■ Task details:
Leave the pictures out and reproduce, exactly, the lines from the one with "Task: Select 最愛 for the custom other option" through the end of the entries below.

Records from a data source

....................

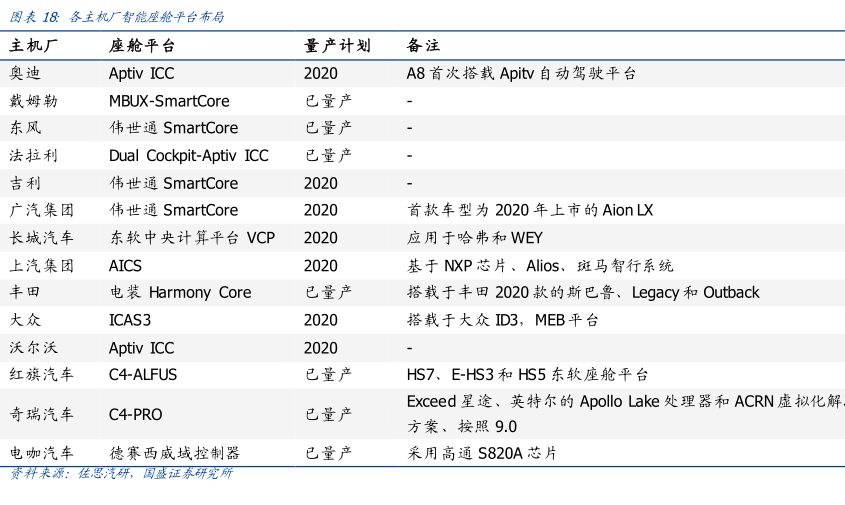The height and width of the screenshot is (505, 845).
Task: Select the C4-PRO platform cell
Action: (x=135, y=414)
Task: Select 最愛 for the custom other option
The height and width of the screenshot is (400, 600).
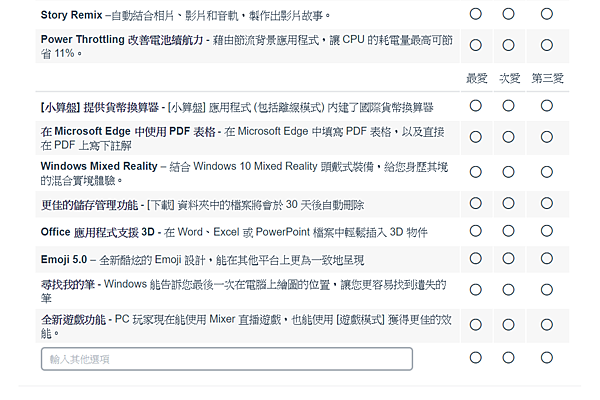Action: pos(475,357)
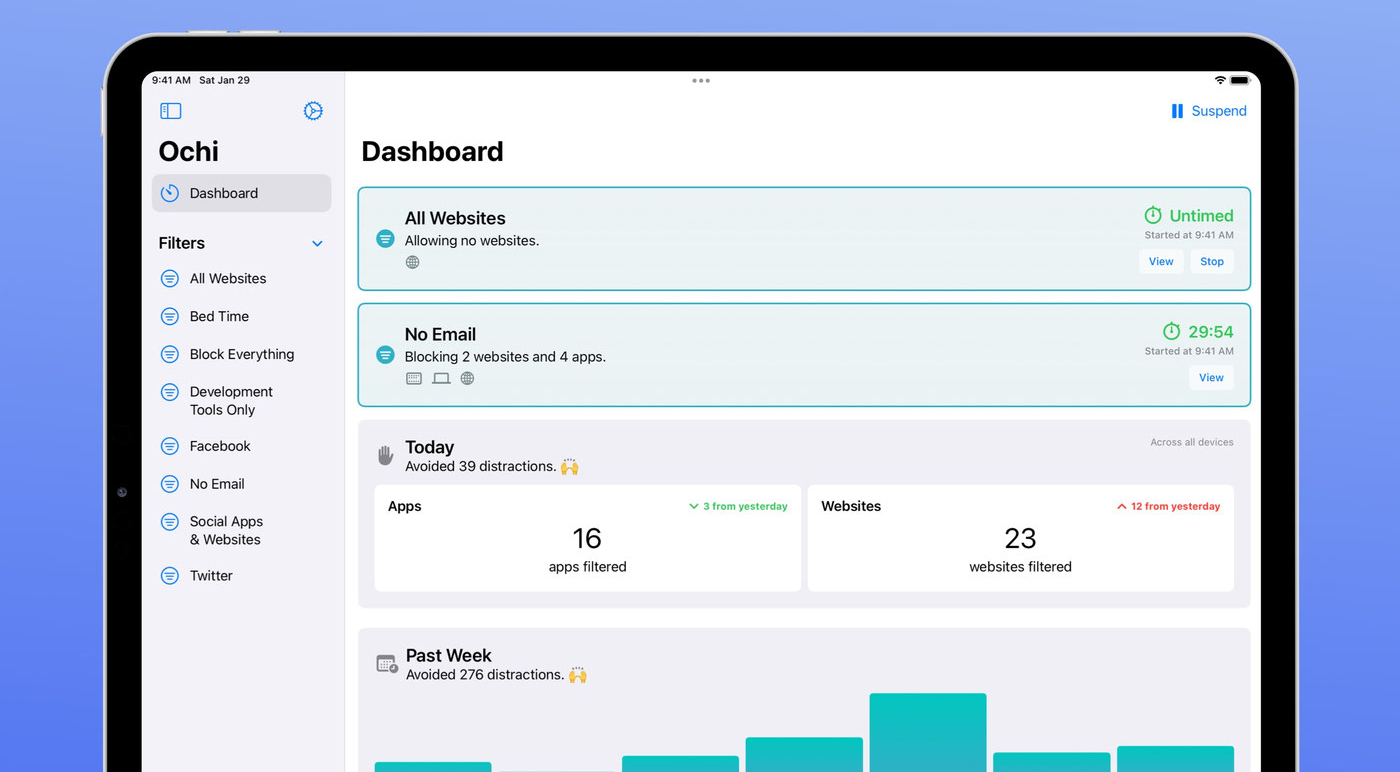Collapse the Filters section

317,243
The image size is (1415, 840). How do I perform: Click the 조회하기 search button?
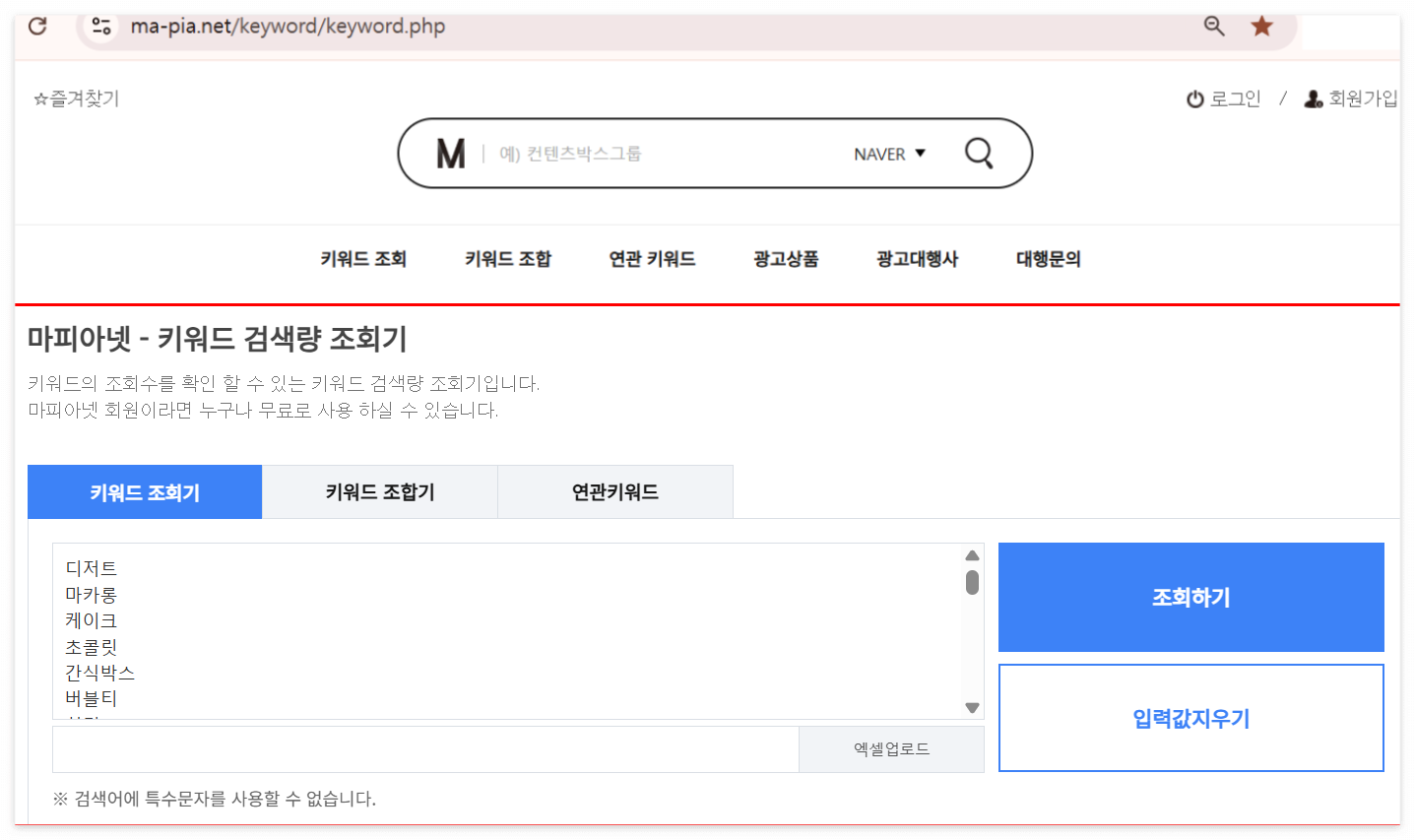pyautogui.click(x=1190, y=597)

....................

■ Task solution:
Task: Select 最愛 for the custom other option
The height and width of the screenshot is (400, 600).
Action: pos(475,357)
Collapse the Filters section

317,243
The image size is (1415, 840). How do I perform: Click the 조회하기 search button?
pyautogui.click(x=1190, y=597)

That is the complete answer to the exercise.